▶ _Objective_
Count the lines in the rows below that contain the string "height", and give only that number.

▶ _Record excerpts_
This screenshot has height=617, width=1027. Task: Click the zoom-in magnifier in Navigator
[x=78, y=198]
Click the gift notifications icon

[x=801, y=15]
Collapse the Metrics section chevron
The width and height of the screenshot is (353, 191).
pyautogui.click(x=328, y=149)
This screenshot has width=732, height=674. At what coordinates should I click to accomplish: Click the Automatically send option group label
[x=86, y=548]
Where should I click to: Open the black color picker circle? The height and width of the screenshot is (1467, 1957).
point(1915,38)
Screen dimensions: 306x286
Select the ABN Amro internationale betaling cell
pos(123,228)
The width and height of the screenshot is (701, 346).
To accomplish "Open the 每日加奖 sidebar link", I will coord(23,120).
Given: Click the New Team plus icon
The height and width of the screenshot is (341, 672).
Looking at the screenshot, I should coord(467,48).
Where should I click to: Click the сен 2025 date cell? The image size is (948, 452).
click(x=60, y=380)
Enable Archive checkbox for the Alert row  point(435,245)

▶ _Completed exercise_
6